Quoted text:
* * * * *

Jheronimus Bosch Art Center

Hieronymus Bosch - Weltbilder und Traumwerk

Holländer 1975
Holländer, Hans
Genre: Nonfiction, art history
Aantal pagina's: 196
Uitgever: M. Dumont Schauberg, Cologne
Uitgave datum: 1975

Holländer 1975

 

Hieronymus Bosch. Weltbilder und Traumwerk (Hans Holländer) 1975

[M. Dumont Schauberg, Cologne, 1975, 196 pages]

[Dutch translation: Hans Holländer, Jheronimus Bosch. Wereldvisie en droomwerk. Andreas Landshoff, Amsterdam, 1976, 196 pages]

[Also mentioned in Gibson 1983: 6-7 (A29)]

 

Initially it does not become clear which method Holländer suggests to approach the Bosch problem. He writes that Bosch has painted a ‘world view’ and also ‘dreamwork’ (the monsters, the hellscapes) and that his message is about the ‘conditio humana’: man’s relationship with the world. He rejects the iconographical structure of Gibson’s book (1973) because it is often very difficult to link Bosch’s works to one particular iconographical context. He also has a negative opinion about the trials to approach Bosch in a religious-historical (Fraenger) or sociological (Marijnissen, Gibson) way because these methods suggest that Bosch was a local artist who could only be understood by a small group of people belonging to the same sect or country. Holländer’s method seems to be limited to ‘the analysis of some aspects of Bosch’s paintings’, but obviously this is something every author does when writing about Bosch.

 

Nevertheless in the first chapters we learn something more about Bosch’s ‘world view’. In a nutshell it boils down to the fact that Holländer sees Bosch as a cool, intellectual observer of what goes on in the world. Bosch was definitely not a member of a heretical sect, but he was not a saint either: on the outside he probably adapted to ecclesiastical conventions, keeping his own ideas about them for himself. It is likely that the triptychs he painted, were not altarpieces but scholarly, non-ecclesiastical panels: Holländer calls them studiolo-paintings. There is no doubt that Bosch had moralizing intentions, meaning that he painted about the struggle between good and evil, but did he also take up a personal stand in this?

* * * * *

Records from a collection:
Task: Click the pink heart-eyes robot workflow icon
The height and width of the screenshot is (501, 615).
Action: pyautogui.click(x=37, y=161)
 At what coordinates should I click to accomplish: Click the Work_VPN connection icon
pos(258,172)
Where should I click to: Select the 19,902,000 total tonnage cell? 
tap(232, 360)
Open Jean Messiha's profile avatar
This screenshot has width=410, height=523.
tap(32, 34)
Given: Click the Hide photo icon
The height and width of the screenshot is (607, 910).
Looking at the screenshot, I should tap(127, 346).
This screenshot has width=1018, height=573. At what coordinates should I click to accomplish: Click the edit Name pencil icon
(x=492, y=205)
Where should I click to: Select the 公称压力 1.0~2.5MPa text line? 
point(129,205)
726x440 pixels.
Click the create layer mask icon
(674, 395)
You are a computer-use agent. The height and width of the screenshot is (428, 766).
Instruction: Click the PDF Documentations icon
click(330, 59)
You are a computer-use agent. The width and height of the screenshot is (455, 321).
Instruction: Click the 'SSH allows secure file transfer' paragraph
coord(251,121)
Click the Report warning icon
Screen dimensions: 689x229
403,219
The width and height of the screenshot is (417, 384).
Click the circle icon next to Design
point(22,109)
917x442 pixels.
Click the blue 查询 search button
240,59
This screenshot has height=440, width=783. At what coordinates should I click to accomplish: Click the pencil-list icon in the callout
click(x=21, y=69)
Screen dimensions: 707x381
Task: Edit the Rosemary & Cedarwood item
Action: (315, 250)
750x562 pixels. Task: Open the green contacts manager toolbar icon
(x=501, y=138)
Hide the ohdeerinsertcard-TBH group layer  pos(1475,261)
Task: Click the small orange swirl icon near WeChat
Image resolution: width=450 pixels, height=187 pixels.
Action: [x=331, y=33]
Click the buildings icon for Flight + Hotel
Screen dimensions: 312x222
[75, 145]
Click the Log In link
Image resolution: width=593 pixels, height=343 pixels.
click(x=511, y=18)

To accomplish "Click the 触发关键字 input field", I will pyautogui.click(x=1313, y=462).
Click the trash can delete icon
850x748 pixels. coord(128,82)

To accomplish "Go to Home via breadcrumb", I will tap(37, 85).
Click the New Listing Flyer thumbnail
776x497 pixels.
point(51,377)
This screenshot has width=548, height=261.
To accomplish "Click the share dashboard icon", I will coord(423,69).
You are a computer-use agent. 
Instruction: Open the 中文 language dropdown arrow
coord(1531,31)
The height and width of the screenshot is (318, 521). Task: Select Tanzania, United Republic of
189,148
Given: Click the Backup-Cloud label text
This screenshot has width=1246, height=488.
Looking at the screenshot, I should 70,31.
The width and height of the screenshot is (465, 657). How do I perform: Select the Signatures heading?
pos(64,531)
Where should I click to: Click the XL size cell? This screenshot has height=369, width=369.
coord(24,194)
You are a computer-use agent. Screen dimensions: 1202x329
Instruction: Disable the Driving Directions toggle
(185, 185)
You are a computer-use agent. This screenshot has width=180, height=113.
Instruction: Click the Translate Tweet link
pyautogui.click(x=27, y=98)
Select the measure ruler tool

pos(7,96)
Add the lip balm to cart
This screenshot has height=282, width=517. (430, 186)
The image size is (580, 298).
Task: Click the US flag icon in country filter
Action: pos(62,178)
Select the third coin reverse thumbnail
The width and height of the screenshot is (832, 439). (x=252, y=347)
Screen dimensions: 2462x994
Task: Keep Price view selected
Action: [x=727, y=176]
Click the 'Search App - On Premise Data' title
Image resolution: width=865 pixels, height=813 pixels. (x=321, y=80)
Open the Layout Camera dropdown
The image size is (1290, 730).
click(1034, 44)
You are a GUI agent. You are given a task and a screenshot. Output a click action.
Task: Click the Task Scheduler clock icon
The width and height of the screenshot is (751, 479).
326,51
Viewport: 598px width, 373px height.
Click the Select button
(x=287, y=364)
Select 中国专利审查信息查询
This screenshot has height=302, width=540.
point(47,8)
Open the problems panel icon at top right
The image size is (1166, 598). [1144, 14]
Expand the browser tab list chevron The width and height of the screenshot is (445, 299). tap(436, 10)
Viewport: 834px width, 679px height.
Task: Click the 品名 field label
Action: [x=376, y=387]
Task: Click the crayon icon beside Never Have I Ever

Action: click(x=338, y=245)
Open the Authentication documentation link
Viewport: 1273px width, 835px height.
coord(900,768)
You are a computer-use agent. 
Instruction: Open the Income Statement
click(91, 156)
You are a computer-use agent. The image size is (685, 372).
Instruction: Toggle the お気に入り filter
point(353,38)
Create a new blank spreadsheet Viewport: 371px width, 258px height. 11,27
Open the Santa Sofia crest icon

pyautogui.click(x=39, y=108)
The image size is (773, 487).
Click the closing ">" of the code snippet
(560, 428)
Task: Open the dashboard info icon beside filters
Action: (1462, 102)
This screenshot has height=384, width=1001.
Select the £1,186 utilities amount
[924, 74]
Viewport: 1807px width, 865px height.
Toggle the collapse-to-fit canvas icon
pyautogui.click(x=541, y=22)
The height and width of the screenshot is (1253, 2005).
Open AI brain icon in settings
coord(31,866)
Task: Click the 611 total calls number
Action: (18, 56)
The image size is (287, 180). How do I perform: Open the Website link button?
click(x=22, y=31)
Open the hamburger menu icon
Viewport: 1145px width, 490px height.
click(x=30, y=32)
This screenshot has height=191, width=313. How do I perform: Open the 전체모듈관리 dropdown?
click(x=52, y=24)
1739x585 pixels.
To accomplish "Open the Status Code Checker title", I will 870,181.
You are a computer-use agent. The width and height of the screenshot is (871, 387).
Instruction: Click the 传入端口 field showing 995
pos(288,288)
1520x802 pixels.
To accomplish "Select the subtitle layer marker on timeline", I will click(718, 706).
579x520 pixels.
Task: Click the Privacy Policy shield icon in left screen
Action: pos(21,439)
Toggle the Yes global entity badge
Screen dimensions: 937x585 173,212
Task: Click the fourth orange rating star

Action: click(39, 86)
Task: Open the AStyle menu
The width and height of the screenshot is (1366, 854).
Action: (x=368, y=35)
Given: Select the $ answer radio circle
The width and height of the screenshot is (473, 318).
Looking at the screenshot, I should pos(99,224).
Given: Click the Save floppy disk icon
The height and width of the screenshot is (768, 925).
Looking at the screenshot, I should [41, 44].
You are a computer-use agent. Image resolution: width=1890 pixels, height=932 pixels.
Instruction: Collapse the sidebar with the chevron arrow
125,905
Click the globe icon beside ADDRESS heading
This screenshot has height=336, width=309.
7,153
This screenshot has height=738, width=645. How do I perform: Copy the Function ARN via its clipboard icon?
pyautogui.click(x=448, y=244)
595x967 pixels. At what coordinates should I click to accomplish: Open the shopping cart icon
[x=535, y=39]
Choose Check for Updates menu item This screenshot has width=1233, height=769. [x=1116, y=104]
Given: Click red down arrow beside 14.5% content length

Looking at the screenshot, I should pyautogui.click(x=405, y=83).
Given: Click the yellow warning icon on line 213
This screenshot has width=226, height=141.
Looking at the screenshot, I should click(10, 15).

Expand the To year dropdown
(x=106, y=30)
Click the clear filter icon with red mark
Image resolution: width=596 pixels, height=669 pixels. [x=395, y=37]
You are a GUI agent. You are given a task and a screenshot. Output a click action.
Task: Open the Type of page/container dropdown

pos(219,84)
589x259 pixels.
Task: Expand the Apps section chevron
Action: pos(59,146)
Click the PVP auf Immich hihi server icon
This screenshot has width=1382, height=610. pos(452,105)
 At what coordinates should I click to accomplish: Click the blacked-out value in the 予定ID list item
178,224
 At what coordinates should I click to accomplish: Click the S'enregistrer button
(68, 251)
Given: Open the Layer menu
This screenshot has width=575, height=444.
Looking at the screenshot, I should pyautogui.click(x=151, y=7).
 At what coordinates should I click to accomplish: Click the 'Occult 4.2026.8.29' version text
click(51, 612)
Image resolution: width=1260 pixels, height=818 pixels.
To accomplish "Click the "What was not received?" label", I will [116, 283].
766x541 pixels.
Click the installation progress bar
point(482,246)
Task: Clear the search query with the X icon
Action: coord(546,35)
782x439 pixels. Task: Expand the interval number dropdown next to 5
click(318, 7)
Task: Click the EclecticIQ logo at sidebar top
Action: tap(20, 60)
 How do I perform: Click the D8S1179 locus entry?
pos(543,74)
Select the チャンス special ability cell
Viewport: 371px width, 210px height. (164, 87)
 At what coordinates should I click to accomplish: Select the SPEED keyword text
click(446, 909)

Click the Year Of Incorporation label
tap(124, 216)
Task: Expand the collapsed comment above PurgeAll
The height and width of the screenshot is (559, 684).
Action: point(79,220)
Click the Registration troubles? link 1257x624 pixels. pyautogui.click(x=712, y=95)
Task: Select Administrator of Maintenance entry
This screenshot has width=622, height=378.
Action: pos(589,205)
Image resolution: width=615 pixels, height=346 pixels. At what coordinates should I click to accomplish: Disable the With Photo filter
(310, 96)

* * * * *

Given request 1: In the review of Holländer's Bosch book, what name does Holländer give to the triptychs Bosch painted?
Given request 2: Carry on the review of Holländer's Bosch book from its last sentence.
The material has no role here.

Task result 1: He calls them studiolo-paintings.

Task result 2:
In this context what Holländer writes about the owl motif is interesting. An owl is present in many of Bosch’s paintings, but he is never active, he is only watching and listening. He is a witness of what is happening all around him. Holländer refers to the The field has eyes and the wood has ears drawing, in which there is clearly also an owl present and in which an unambiguous emphasis is put on watching and listening. Otto Benesch interpreted the drawing as an allegorical self-portrait and now Holländer calls the owl the alter ego, the signature and even the probable symbol of the master. This would exclude a negative interpretation of the owl. One of Bosch’s followers (Herri met de Bles) was indeed nicknamed ‘civetta’ (little owl) in Italy. So Bosch is a moralist, but he is much more than that. His works don’t have the tedious characteristics of a moral treatise. Often the artist, the inventor, the magician in him is stronger than the moralist. This is one of the traits of Bosch’s great genius.

 

What Holländer writes about some early works and about the most important triptychs in the first chapters (minus the Garden of Delights which is discussed in a separate chapter), is not really new. In these and in other chapters, though, Holländer discusses a number of aspects which usually receive little attention in Bosch scholarship. In Marijnissen e.a. 1972 H.T. Piron had already written that Bosch’s landscapes (sometimes realistic, sometimes phantastic) deserve a separate study. Heeding Piron’s hint Holländer pays special attention to this subject. His final conclusion is that – just as with Bruegel – Bosch’s landscapes have to be interpreted in a positive way, unlike the diabolical world in which mankind lives. Diabolical things always pop up where man appears, whereas the landscape is represented as beautiful, rich and spacious. This has a parallel in Bosch’s style, for the landscapes are painted in a more subtle way than the human world.

 

Furthermore Bosch has introduced some novelties in this respect. He has adopted the traditional techniques of perspective and topography and of the clear demarcation between figures and landscape, but with a different, new intention: perspective and topography used to create a rational order in the world, but with Bosch they create chaos in the landscapes. In the past the demarcated figures stood above their surroundings with a certain dignity and exaltedness, but with Bosch they can hardly be recognized in the turmoil, which results in an alienating atmosphere.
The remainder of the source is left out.